LEHANE: Oh, yeah, because I think you write better when you are homesick. I wrote “A Drink Before the War,” my first book, when I was unbelievably homesick I was in Florida. I do well. I've gone back, and the next book is set in Boston. I’m writing it from California. I'm thinking about Boston all the time.
BRAUDE: What do you miss most about the city?
LEHANE: Attitude. I miss this dry sense of humor. I miss the, you-hit-the-joke-and-you-keep-walking. I miss it all. It is really tough for me. I mean, cry me a river: I am in a beautiful place doing well for myself; my family is very happy.
BRAUDE: “Boardwalk Empire,” movies, a ton of stuff.
LEHANE: There is a lot of stuff in development right now. But, having said that, I came home, and I literally got off the Acela at Back Bay and walked out, and damn I miss it.
BRAUDE: You wrote a piece that was one of the most powerful ones that appeared after the Marathon bombing, “Messing with the Wrong City” for the New York Times. Last paragraph: “Boston took a punch on Monday — two of them, actually — that left it staggering for a bit. Flesh proved vulnerable, as flesh is wont to do, but the spirit merely trembled before recasting itself into something stronger than any bomb or rage.” Now we’re reliving the things in the courthouse the Moakley Courthouse. Is the same thing true about Boston years later?

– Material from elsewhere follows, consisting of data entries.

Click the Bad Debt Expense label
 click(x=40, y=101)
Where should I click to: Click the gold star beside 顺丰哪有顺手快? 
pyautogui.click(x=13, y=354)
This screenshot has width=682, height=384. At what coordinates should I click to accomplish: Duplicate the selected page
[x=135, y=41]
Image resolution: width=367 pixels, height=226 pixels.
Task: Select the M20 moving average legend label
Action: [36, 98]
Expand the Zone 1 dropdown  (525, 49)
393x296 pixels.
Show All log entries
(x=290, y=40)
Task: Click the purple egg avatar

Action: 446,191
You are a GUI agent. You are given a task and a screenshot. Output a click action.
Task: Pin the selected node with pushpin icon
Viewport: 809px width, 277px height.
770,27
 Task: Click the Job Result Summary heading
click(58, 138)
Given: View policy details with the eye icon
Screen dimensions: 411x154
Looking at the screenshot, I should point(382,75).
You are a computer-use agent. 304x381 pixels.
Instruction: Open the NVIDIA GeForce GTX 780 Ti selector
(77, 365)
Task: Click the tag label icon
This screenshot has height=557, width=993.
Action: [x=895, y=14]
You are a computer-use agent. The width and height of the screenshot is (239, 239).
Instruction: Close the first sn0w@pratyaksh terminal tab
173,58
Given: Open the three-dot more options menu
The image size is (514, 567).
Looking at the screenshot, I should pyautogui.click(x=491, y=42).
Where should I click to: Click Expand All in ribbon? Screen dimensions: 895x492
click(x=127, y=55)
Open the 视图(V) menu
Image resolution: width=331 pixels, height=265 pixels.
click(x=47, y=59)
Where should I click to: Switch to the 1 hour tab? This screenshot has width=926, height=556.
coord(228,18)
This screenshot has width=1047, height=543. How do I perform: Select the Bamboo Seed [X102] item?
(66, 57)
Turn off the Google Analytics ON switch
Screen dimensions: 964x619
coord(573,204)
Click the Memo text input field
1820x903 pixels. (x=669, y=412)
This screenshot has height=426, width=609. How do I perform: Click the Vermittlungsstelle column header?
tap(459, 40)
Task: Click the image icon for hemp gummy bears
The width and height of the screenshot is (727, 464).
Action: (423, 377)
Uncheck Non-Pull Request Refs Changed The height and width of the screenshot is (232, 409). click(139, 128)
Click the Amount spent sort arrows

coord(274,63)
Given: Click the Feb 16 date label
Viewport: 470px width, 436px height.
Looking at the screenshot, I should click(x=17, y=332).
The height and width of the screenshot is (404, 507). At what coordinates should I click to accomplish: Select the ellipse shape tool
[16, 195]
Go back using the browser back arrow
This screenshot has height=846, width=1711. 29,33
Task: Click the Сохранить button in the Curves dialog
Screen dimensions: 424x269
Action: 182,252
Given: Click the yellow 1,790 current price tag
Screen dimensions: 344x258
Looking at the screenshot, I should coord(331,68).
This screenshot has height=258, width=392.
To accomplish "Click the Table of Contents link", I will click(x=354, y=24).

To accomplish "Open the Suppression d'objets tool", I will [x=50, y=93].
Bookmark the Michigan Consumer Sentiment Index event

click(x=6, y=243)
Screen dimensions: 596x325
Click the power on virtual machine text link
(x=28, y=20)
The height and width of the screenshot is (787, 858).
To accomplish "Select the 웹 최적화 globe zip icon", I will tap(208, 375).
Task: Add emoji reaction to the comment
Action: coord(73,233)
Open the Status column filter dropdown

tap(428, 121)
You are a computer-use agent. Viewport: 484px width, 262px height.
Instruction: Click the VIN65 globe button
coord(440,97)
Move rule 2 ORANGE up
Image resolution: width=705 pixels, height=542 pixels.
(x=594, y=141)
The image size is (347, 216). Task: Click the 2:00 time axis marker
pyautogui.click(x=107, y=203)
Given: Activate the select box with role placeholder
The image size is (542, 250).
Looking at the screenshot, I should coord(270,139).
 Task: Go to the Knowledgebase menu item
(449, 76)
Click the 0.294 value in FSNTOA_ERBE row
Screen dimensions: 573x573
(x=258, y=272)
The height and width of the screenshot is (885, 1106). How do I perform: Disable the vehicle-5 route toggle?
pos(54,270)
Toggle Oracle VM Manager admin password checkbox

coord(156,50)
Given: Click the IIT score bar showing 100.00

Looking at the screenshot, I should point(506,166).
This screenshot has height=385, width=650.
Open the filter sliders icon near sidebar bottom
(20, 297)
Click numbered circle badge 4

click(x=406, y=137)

LEHANE: I think it’s true. The thing I find really fascinating about the whole case is I’ve never met a single person from here who refers to them as terrorists, not one. It doesn't seem like a terrorist act; it seems like a stupid, homicidal act by a couple of knuckleheads. But we don't even deign to give them that level of dignity.
BRAUDE: And obviously the answer is you like that.
LEHANE: I love that about this. It's like we are not impressed. I kind of dig that.
BRAUDE: Do you follow it?
LEHANE: I do; I've been following it a lot.
BRAUDE: For those who are writing, it would have been a lot better had the government accepted the offer to plead guilty and sentence him to life in prison without parole and then have victim statements to get this over. Do they have your support? Are they right?
LEHANE: I haven’t given that too much thought, so I don't feel comfortable commenting on that; I’d have to process that. Intellectually speaking, part of me says yes. I would have to ask myself, and we don't have the time to do it right now, I would have to ask myself, what is gained by him being on trial everyday? I asked that when I they published the note the other day: What are we getting, insight in to a psyche, but is it a terribly interesting psyche?
BRAUDE: It’s great to have you back in town.
LEHANE: Thank you.
BRAUDE: One of the great writers of our time, Dorchester’s own.